• _Provided passage_:
▶
“In daily life we must see that it is not happiness that makes us grateful, but gratefulness that makes us happy.” –Br. David Steindl-Rast
Last month, I wrote about A Small Bit of Gratitude on Hopeful Parents. I’m still working on creating gratitude as a state and not a goal. Today I am grateful I can give my bosom as a pillow to my daughters. Let me explain:
For the last month, my daughters and I seem to be fighting (and mainly losing) battles with sniffles, coughs and sneezes. Mine started as allergies, then developed into a cold (thanks to a horde of over-stressed and sleep-deprived college students!). When Sylvie starts getting stuffy, things get a little scary. She cries more, she has more difficulty swallowing and breathing and lately she has been going into this regular pattern of wailing after her afternoon bottle for 2-3 hours. Last week I got a desperate text message from Sylvie’s dad: “I can’t do anything for Sylvie.” She had been crying uncontrollably for four hours—a state she hasn’t been in often since she’s been on phenobarbital. As a parent, I find it is one of the biggest sources of stress to not be able to comfort a crying child.
When Sylvie first started showing symptoms of Krabbe disease back in 2007, the one thing that was a guarantee to calm her was to breast feed her. She would snuggle into my arms and her tender flesh would melt into my belly as she sought comfort and nourishment from my milk. Once she lost her ability to suck effectively, even breast feeding proved to be more of a frustration for both of us than a comfort. Because I was still busy nursing Sylvie’s twin sister, I don’t think I grieved the end of nursing. What I did miss was the instant satisfaction of being able to calm my child by bringing our bodies close together.
◀
• _What to do_: Reproduce the passage on gratitude and comforting Sylvie word for word.

• _Stored data_:
▶
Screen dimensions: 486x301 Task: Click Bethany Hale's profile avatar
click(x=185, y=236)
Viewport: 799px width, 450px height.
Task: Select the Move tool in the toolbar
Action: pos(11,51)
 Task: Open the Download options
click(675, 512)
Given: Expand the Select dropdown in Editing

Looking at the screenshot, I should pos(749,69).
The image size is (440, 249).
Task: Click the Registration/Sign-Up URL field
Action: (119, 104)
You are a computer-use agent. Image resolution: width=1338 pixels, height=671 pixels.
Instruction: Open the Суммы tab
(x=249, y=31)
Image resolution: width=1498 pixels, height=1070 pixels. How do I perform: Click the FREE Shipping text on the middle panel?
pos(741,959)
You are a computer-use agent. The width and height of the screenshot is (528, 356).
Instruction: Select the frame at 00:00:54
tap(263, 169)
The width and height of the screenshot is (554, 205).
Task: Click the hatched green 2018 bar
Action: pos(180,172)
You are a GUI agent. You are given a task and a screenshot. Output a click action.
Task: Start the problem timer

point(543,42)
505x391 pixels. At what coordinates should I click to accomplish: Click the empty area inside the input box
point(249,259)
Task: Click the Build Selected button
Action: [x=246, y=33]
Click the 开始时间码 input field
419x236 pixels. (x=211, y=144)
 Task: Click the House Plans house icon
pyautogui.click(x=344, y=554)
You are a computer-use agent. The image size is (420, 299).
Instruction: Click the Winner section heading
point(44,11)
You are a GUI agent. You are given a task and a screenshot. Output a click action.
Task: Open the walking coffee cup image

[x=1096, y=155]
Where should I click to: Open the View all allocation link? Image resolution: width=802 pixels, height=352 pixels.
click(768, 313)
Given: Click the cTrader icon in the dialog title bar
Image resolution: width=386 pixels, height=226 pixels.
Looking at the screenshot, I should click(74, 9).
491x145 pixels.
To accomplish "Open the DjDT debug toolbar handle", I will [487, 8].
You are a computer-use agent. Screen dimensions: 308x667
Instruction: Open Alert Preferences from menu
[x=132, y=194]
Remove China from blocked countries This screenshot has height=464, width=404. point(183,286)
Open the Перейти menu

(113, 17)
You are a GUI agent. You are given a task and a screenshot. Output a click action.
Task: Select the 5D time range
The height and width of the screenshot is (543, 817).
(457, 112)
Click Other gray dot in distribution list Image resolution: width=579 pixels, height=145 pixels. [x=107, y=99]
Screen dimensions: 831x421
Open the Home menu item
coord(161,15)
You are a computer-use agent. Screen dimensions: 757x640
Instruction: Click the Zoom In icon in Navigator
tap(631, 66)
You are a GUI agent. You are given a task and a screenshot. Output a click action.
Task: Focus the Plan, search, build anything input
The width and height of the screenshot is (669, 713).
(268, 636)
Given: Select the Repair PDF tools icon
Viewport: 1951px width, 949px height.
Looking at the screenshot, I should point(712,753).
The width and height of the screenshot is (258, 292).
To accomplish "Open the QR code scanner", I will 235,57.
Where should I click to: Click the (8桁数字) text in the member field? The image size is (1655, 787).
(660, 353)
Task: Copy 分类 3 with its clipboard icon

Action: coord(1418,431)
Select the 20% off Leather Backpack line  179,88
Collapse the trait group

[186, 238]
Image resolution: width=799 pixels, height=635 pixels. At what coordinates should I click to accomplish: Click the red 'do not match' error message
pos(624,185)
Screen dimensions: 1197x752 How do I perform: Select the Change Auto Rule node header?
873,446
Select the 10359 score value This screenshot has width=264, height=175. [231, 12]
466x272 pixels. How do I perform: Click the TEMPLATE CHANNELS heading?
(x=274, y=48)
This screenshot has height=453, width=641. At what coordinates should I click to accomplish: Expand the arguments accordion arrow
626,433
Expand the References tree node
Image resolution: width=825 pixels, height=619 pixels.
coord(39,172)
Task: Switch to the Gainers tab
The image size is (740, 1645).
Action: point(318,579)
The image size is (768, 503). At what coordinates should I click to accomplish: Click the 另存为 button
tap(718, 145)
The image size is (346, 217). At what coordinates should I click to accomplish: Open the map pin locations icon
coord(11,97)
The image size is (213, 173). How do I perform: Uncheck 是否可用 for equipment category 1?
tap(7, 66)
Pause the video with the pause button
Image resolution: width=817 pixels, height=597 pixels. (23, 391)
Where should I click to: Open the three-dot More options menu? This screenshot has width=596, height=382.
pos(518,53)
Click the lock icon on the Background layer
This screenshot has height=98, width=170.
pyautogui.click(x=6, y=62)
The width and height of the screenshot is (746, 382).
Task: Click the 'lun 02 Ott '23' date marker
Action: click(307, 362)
◀
• _Task answer_:
“In daily life we must see that it is not happiness that makes us grateful, but gratefulness that makes us happy.” –Br. David Steindl-Rast
Last month, I wrote about A Small Bit of Gratitude on Hopeful Parents. I’m still working on creating gratitude as a state and not a goal. Today I am grateful I can give my bosom as a pillow to my daughters. Let me explain:
For the last month, my daughters and I seem to be fighting (and mainly losing) battles with sniffles, coughs and sneezes. Mine started as allergies, then developed into a cold (thanks to a horde of over-stressed and sleep-deprived college students!). When Sylvie starts getting stuffy, things get a little scary. She cries more, she has more difficulty swallowing and breathing and lately she has been going into this regular pattern of wailing after her afternoon bottle for 2-3 hours. Last week I got a desperate text message from Sylvie’s dad: “I can’t do anything for Sylvie.” She had been crying uncontrollably for four hours—a state she hasn’t been in often since she’s been on phenobarbital. As a parent, I find it is one of the biggest sources of stress to not be able to comfort a crying child.
When Sylvie first started showing symptoms of Krabbe disease back in 2007, the one thing that was a guarantee to calm her was to breast feed her. She would snuggle into my arms and her tender flesh would melt into my belly as she sought comfort and nourishment from my milk. Once she lost her ability to suck effectively, even breast feeding proved to be more of a frustration for both of us than a comfort. Because I was still busy nursing Sylvie’s twin sister, I don’t think I grieved the end of nursing. What I did miss was the instant satisfaction of being able to calm my child by bringing our bodies close together.